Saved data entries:
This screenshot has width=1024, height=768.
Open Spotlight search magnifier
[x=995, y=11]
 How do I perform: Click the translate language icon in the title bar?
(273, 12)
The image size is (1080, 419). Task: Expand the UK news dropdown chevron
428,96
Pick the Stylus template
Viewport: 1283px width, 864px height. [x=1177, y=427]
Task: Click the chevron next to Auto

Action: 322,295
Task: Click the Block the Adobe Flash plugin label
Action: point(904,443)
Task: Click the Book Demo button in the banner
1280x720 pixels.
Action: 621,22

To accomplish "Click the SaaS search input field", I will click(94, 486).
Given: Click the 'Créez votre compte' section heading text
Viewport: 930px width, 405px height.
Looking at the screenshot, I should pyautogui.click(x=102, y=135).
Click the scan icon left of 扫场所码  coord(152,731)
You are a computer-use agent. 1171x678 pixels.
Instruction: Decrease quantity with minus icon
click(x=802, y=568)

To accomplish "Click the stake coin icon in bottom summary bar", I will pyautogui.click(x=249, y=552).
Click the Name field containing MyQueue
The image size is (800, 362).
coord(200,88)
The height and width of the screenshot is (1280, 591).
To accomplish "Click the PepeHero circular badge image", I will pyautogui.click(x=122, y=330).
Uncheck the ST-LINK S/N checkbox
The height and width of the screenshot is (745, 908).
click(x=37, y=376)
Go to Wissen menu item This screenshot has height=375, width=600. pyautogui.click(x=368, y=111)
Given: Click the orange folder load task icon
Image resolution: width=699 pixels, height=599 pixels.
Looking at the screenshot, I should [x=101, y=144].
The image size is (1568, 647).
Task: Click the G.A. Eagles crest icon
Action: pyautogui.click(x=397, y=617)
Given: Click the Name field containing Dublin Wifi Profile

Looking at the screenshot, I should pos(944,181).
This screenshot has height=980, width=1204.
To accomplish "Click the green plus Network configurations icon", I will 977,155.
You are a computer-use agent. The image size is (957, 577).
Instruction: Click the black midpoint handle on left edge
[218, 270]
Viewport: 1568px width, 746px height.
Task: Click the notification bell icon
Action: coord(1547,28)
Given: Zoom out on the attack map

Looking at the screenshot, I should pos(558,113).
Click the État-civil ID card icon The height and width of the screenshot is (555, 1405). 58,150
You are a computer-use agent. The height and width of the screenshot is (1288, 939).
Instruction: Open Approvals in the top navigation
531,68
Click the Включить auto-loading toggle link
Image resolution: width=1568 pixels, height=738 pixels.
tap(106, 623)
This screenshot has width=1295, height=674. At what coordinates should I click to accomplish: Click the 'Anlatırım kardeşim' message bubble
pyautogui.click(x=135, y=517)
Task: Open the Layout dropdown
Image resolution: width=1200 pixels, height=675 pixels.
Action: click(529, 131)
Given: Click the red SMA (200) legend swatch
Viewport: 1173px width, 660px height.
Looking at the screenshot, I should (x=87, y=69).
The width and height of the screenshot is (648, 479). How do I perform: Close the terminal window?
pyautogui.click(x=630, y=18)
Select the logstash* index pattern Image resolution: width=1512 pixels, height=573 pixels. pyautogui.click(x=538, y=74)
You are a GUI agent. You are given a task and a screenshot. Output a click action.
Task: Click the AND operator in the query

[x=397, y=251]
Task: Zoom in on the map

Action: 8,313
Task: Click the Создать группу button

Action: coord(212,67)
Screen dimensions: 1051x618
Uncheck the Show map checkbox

Exercise requirements:
Please give again the lines above between the line holding "Open Spotlight search magnifier" and the line holding "You are a computer-use agent. The image", inclusive, exactly as they are and with nothing added.

Solution for this problem:
Open Spotlight search magnifier
[x=995, y=11]
 How do I perform: Click the translate language icon in the title bar?
(273, 12)
The image size is (1080, 419). Task: Expand the UK news dropdown chevron
428,96
Pick the Stylus template
Viewport: 1283px width, 864px height. [x=1177, y=427]
Task: Click the chevron next to Auto

Action: 322,295
Task: Click the Block the Adobe Flash plugin label
Action: point(904,443)
Task: Click the Book Demo button in the banner
1280x720 pixels.
Action: 621,22

To accomplish "Click the SaaS search input field", I will click(94, 486).
Given: Click the 'Créez votre compte' section heading text
Viewport: 930px width, 405px height.
Looking at the screenshot, I should pyautogui.click(x=102, y=135).
Click the scan icon left of 扫场所码  coord(152,731)
You are a computer-use agent. 1171x678 pixels.
Instruction: Decrease quantity with minus icon
click(x=802, y=568)

To accomplish "Click the stake coin icon in bottom summary bar", I will pyautogui.click(x=249, y=552).
Click the Name field containing MyQueue
The image size is (800, 362).
coord(200,88)
The height and width of the screenshot is (1280, 591).
To accomplish "Click the PepeHero circular badge image", I will pyautogui.click(x=122, y=330).
Uncheck the ST-LINK S/N checkbox
The height and width of the screenshot is (745, 908).
click(x=37, y=376)
Go to Wissen menu item This screenshot has height=375, width=600. pyautogui.click(x=368, y=111)
Given: Click the orange folder load task icon
Image resolution: width=699 pixels, height=599 pixels.
Looking at the screenshot, I should [x=101, y=144].
The image size is (1568, 647).
Task: Click the G.A. Eagles crest icon
Action: pyautogui.click(x=397, y=617)
Given: Click the Name field containing Dublin Wifi Profile

Looking at the screenshot, I should pos(944,181).
This screenshot has height=980, width=1204.
To accomplish "Click the green plus Network configurations icon", I will 977,155.
You are a computer-use agent. The image size is (957, 577).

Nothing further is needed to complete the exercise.